» **Excerto selecionado**
▽
O boato não é novo, mas foi agora recuperado. Depois de o líder parlamentar do PSD, Fernando Negrão, ter confrontado António Costa no último debate quinzenal com o caso das nomeações de familiares no Governo, começou a circular nas redes sociais um boato de 2012 (no jargão atual, “fake news“) de que a ministra da Justiça, Paula Teixeira da Cruz, tinha nomeado o filho de Fernando Negrão para fazer estudos no seu gabinete. É falso e foi desmentido na altura, mas continua a ser difundido. O assunto tinha sido levantado pela primeira vez num blogue do PPM de Braga há quase sete anos e foi agora recuperado: até o ex-deputado do PCP, Miguel Tiago, caiu no engodo e retweetou este domingo a falsa acusação de um utilizador do Twitter.
#A_propósito, sabiam que a Paula T da Cruz nomeou seu assessor Ricardo Negrão dos Santos, filho de Fernando Negrão (DR 19jan2012) com o salário de 3 892,80€.
— jose marques dos santos (@josemssantos) April 7, 2019
Em várias das publicações nas redes sociais sobre o assunto — como é exemplo da que foi partilhada num grupo informal de “Apoio total a António Costa” — é utilizado o link desse blogue afeto ao Partido Popular Monárquico de Braga, que contém um despacho (verdadeiro) da antiga ministra da Justiça, Paula Teixeira da Cruz, de 19 de janeiro de 2012, a nomear um especialista na área informática por 3892,82 euros por mês.
No despacho em causa, Paula Teixeira da Cruz nomeia o “licenciado Ricardo José Galo Negrão dos Santos, para realizar estudos, trabalhos e prestar conselho técnico” no seu gabinete “no âmbito da área da informática e das novas tecnologias”. Apesar de o nomeado ter Negrão como um dos apelidos não tem ligação familiar ao antigo ministro da Justiça do PSD e atual líder parlamentar, Fernando Negrão.
△
» **Linhas de dados**
▽
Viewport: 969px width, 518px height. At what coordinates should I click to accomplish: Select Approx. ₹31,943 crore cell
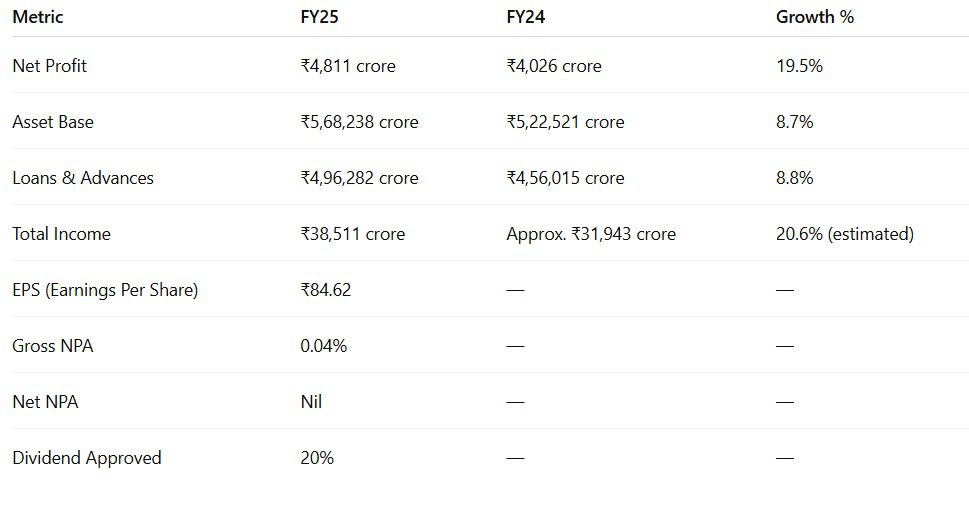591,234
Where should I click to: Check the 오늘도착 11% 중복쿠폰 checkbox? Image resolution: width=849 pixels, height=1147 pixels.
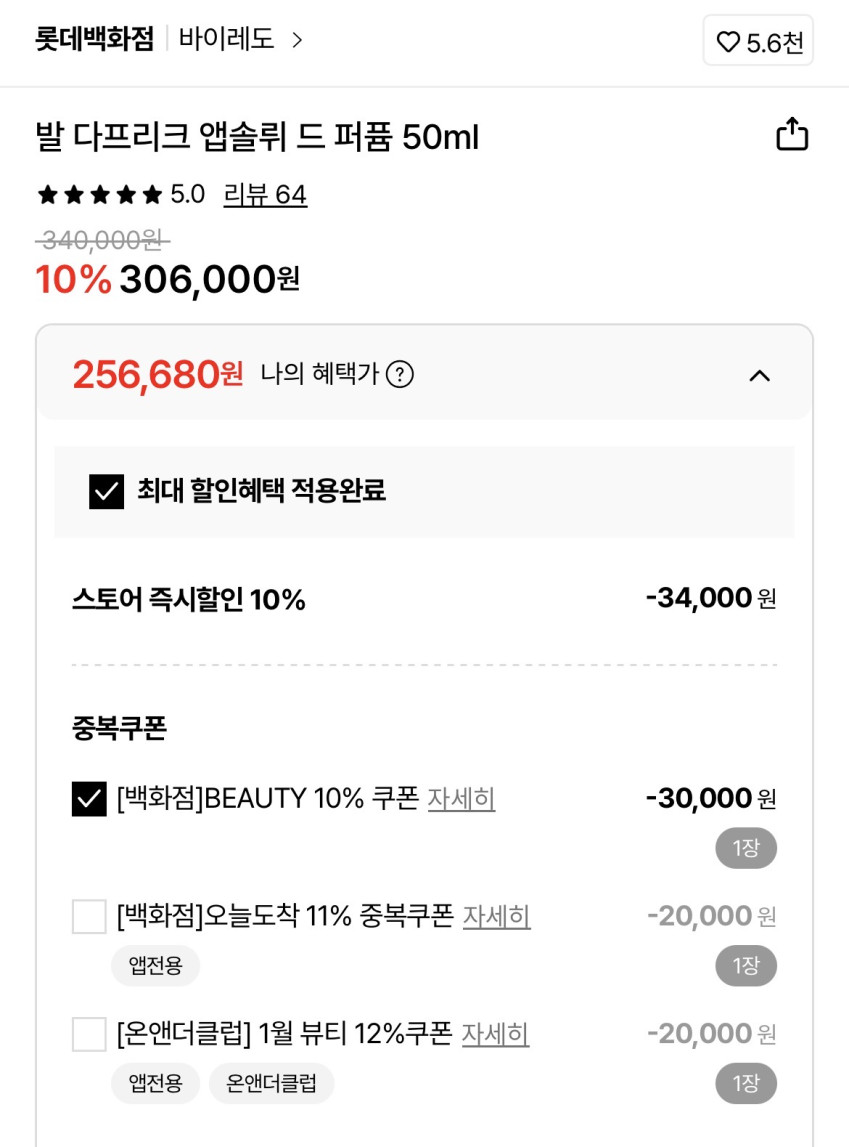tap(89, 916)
△
▽
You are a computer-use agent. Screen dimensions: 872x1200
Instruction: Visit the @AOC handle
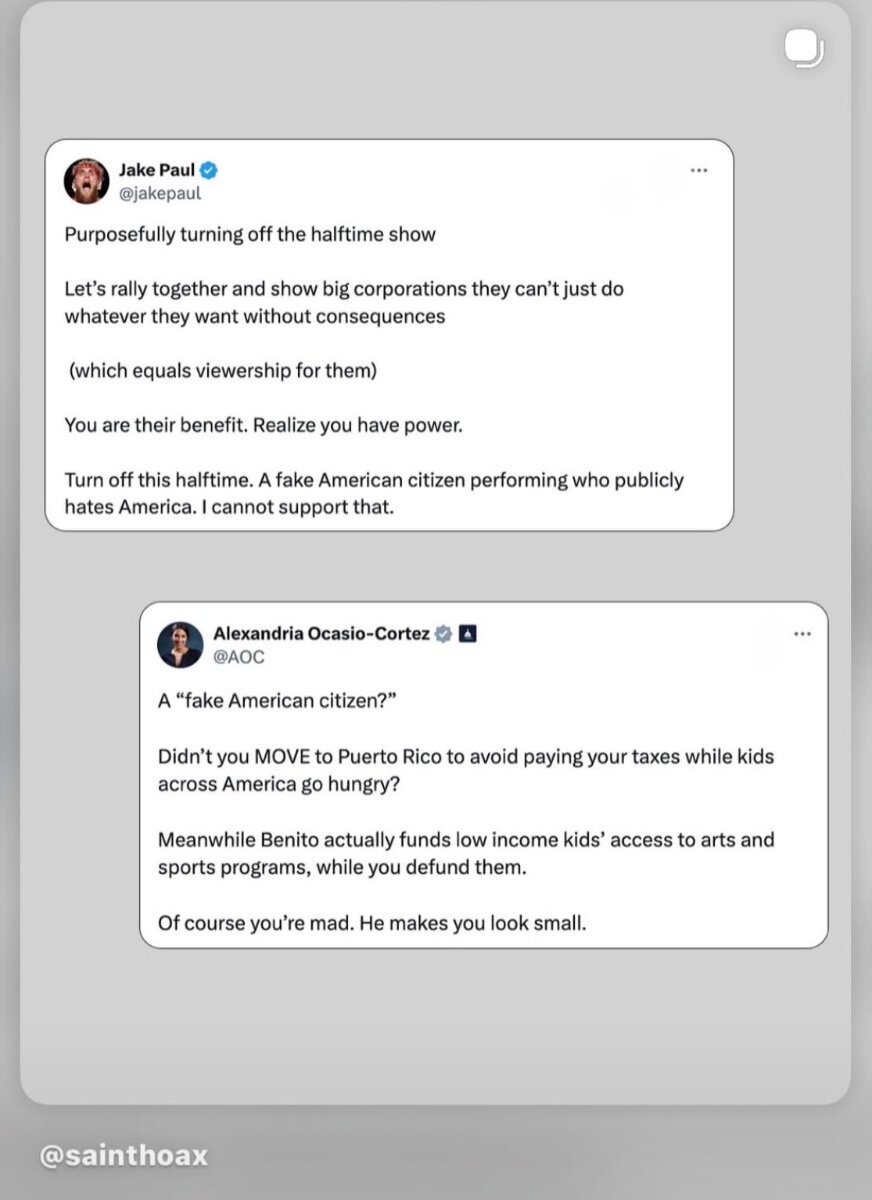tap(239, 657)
△
» **Tarefas e exercícios**
**A)** Transcreva palavra por palavra o trecho do excerto selecionado que vai de "No despacho em" até "parlamentar, Fernando Negrão.".
**B)** Segundo o excerto selecionado, em que data foi assinado o despacho de Paula Teixeira da Cruz?
**C)** Indique todos os partidos políticos mencionados no excerto selecionado.

» **Lista de respostas**
**A)**
No despacho em causa, Paula Teixeira da Cruz nomeia o “licenciado Ricardo José Galo Negrão dos Santos, para realizar estudos, trabalhos e prestar conselho técnico” no seu gabinete “no âmbito da área da informática e das novas tecnologias”. Apesar de o nomeado ter Negrão como um dos apelidos não tem ligação familiar ao antigo ministro da Justiça do PSD e atual líder parlamentar, Fernando Negrão.

**B)** 19 de janeiro de 2012.

**C)** PSD, PPM (Partido Popular Monárquico) e PCP.